Luciana Castellina presenting “Bye Tiberias”
“This is a film that takes us back to our humanity. We need to personally identify with those young and old men and women and children,” said Luciana Castellina while presenting at this year´s European Film Festival in Lecce, “Bye Tiberias,” the Palestinian film nominated for the Oscars.
“Every night, for several days now, we are glued to the TV, paralyzed by the horror of the images we see. We risk getting used to what is shown on the screen, by falling silent, or falling victim to a subtle seduction to an evil against which we feel powerless. We need to return to feeling part of that visual pain, to return to being human too, not mere spectators, withered by the distance that the screen induces. We need to be able to identify ourselves with those young and old men and women and children—a part of humanity,” Luciana Castellina emphasized at the Lecce European Film Festival on the occasion of the screening of Bye Tiberias (Bay Tiberiades) co-produced by France, Palestine, Qatar by Lina Soualem which will represent Palestine at the 2024 Oscars.
The film unites images from today, family footage from the 1990s and historical archives to portray four generations of daring Palestinian women who keep their history and heritage alive through the strength of bonds, despite exile, expropriation and pain.

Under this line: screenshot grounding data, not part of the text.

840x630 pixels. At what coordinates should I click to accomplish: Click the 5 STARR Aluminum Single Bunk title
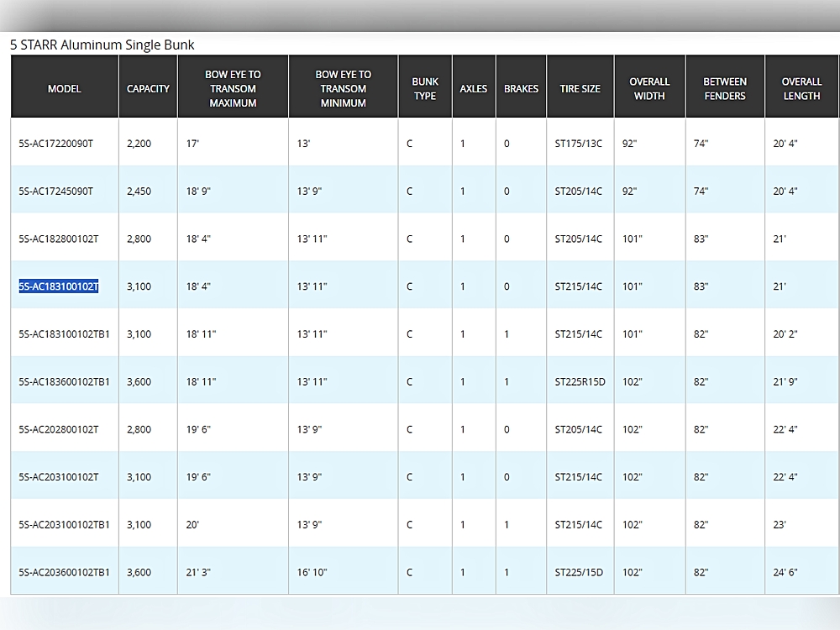tap(102, 45)
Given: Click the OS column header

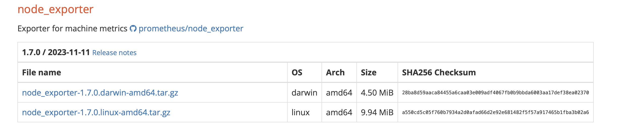Looking at the screenshot, I should [x=297, y=73].
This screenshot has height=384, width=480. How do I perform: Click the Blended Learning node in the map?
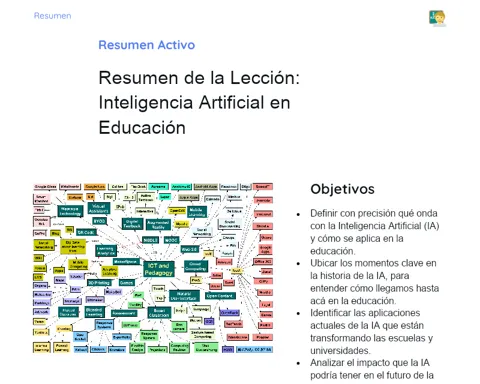point(94,312)
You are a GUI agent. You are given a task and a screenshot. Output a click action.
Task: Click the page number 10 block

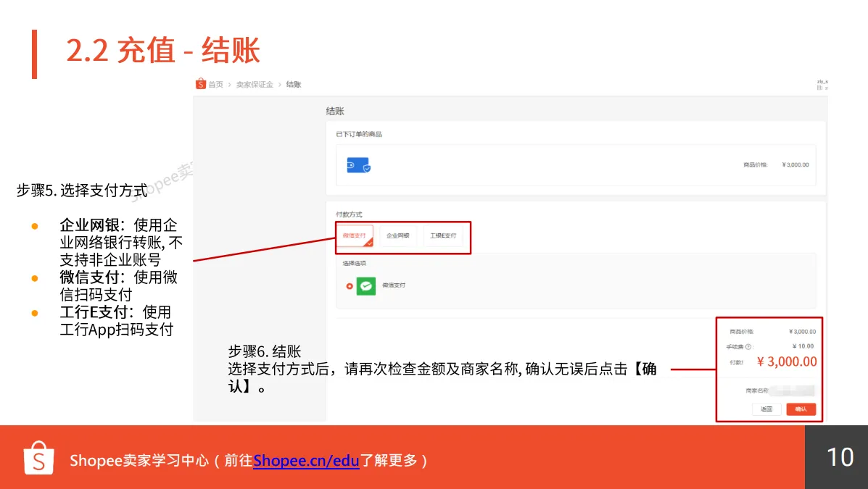point(840,457)
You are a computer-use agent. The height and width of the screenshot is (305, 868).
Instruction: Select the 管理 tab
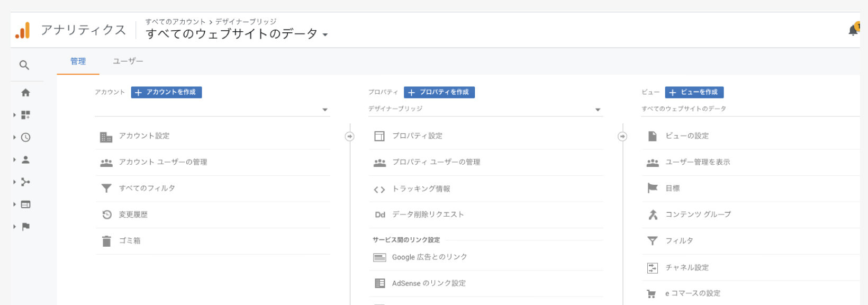coord(78,61)
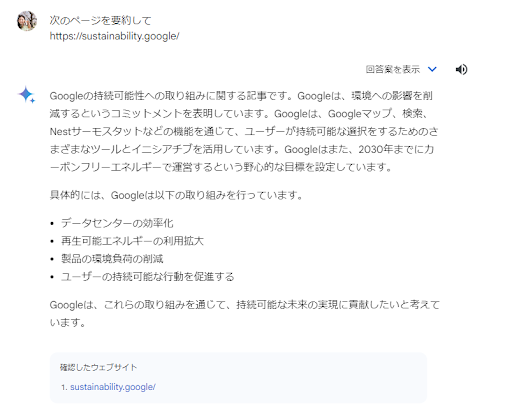Click the line beginning Nestサーモスタットなどの機能
The image size is (512, 418).
click(244, 131)
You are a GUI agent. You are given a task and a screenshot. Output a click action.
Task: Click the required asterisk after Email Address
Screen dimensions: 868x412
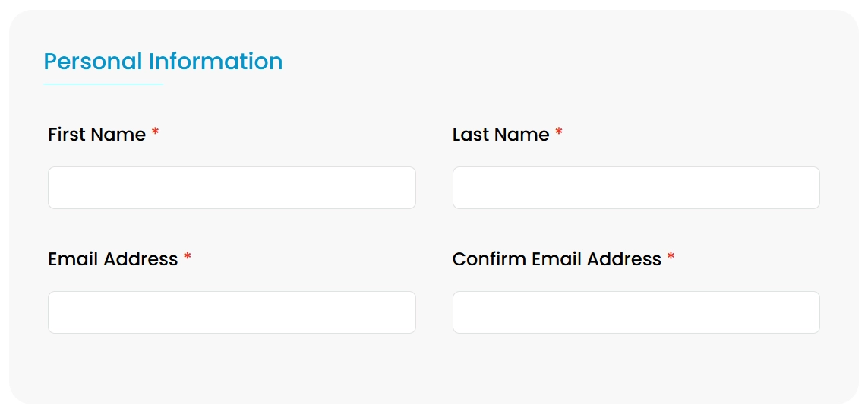[x=188, y=258]
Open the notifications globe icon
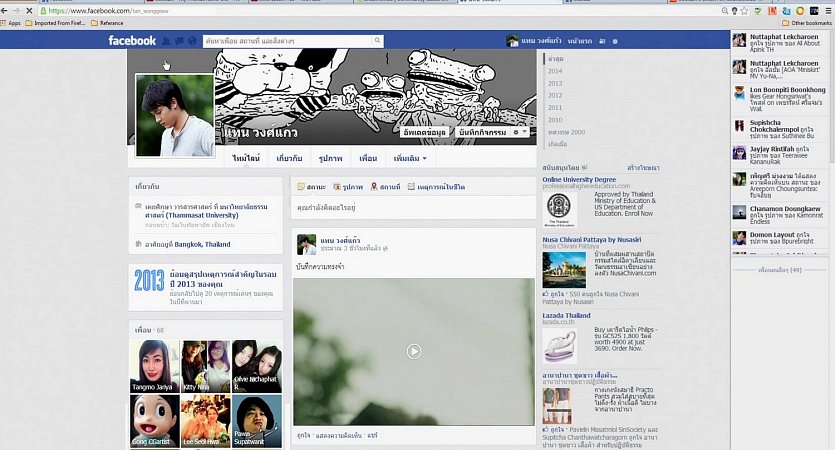 point(190,41)
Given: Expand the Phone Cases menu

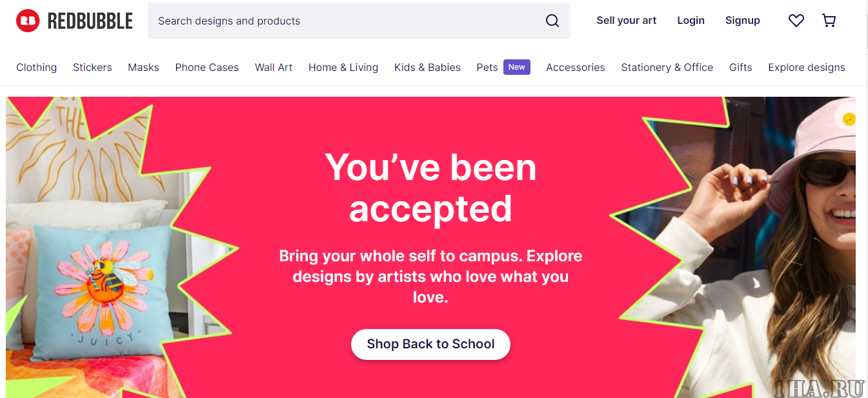Looking at the screenshot, I should pyautogui.click(x=207, y=67).
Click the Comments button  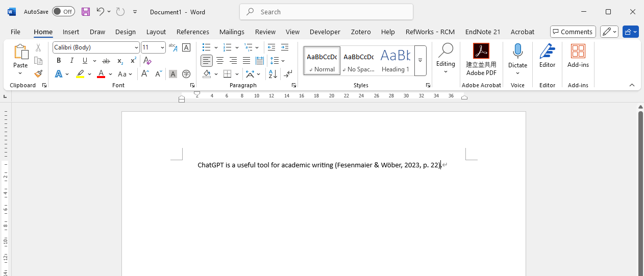(573, 32)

“It’s a film that helps people return home. It’s about four generations of Palestinian women meeting again after many years. It features a mother, Ham Abbas, (who left her country at age 20 to go to Paris where she became a famous actress working with famous directors such as: Amos Gitai, Steven Spielberg, Jim Jarmush and Radu Mihailhaleanu), and her very young daughter, the first to be born outside Palestine. She has become a filmmaker, which urges her to return, creating a meeting between grandmother, mother, daughter, granddaughter and many cousins. They confront each other, find each other, talk with each other even joking, while close to the great legendary lake of Tiberias, which is still always present. None of them belongs there anymore, nor do they feel as such after experiencing exile, expropriation and so much pain. But they all feel that they still entirely belong to the history of that place, in a collective context.”